Microsoft has announced some major security milestones that honors the company’s commitment to security and more transparency. Earlier last year, Microsoft had announced its commitment for enhancing the security of customer’s data. It had announced its plans to reinforce legal protections for its customers’ data and increase transparency in how it will engages with governments around the world. It has made significant progress in these fronts. Microsoft’s goal is to provide greater protection across all the Microsoft services which people use every day. These steps by Microsoft also reinforces that if government want to access data, government uses appropriate legal processes and not technical brute force.
To honor these commitments, Microsoft has announced these 3 significant milestones:
1. More protection for Outlook.com by TLS,encryption for both outbound and inbound email
Outlook.com gets further security with Transport Layer Security or TLS and encryption for outbound and inbound mails. So when you send an email, your email is encrypted as it travels between Microsoft and other email providers provided other email service provider also have TLS support.
Over the past six months, we have been working across the industry to further protect and help ensure your mail remains protected. This includes working closely with several international providers throughout our implementation, including, Deutsche Telekom, Yandex and Mail.Ru to test and help ensure that mail stays encrypted in transit to and from each email service.

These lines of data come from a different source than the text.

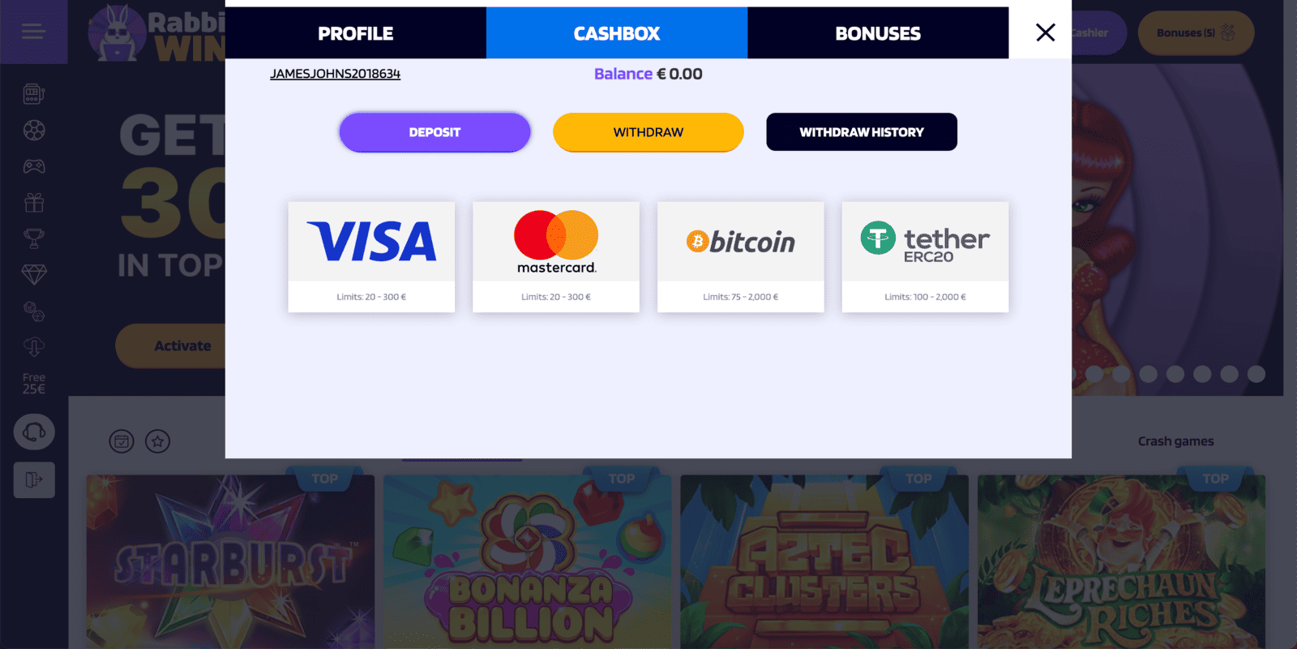Image resolution: width=1297 pixels, height=649 pixels.
Task: Open the slot machine category in sidebar
Action: coord(33,94)
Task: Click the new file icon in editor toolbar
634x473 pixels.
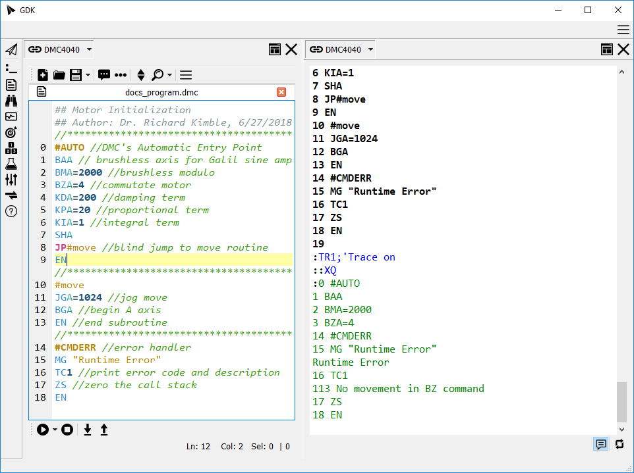Action: pos(42,75)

This encryption work builds on the existing protections already in many of the products and services, like Microsoft Azure, Skype and Office 365.
This is a significant engineering effort given the large number of services Microsoft offers and the hundreds of millions of customers we serve around the world.
In addition to the availability of TLS, Outlook.com has also enabled Perfect Forward Secrecy (PFS) encryption support for sending and receiving mail between email providers. Forward secrecy uses a different encryption key for every connection, making it more difficult for attackers to decrypt connections.
2. OneDrive now enabled with PFS encryption support
OneDrive too has now enabled PFS encryption support.
OneDrive customers now automatically get forward secrecy when accessing OneDrive through onedrive.live.com, our mobile OneDrive application and our sync clients. As with Outlook.com’s email transfer, this makes it more difficult for attackers to decrypt connections between their systems and OneDrive.
3. Microsoft opens its first Microsoft Transparency Center
Microsoft has opened its first Microsoft Transparency Center in Redmond campus.
Our Transparency Centers provide participating governments with the ability to review the source code for our key products, assure themselves of their software integrity, and confirm there are no “back doors.”
The Redmond center is the first in a number of regional transparency centers that Microsoft has planned to open. Announcing these major milestones in security, Microsoft said the work is ongoing and it continues its commitment of increasing data protection of its users and increasing transparency.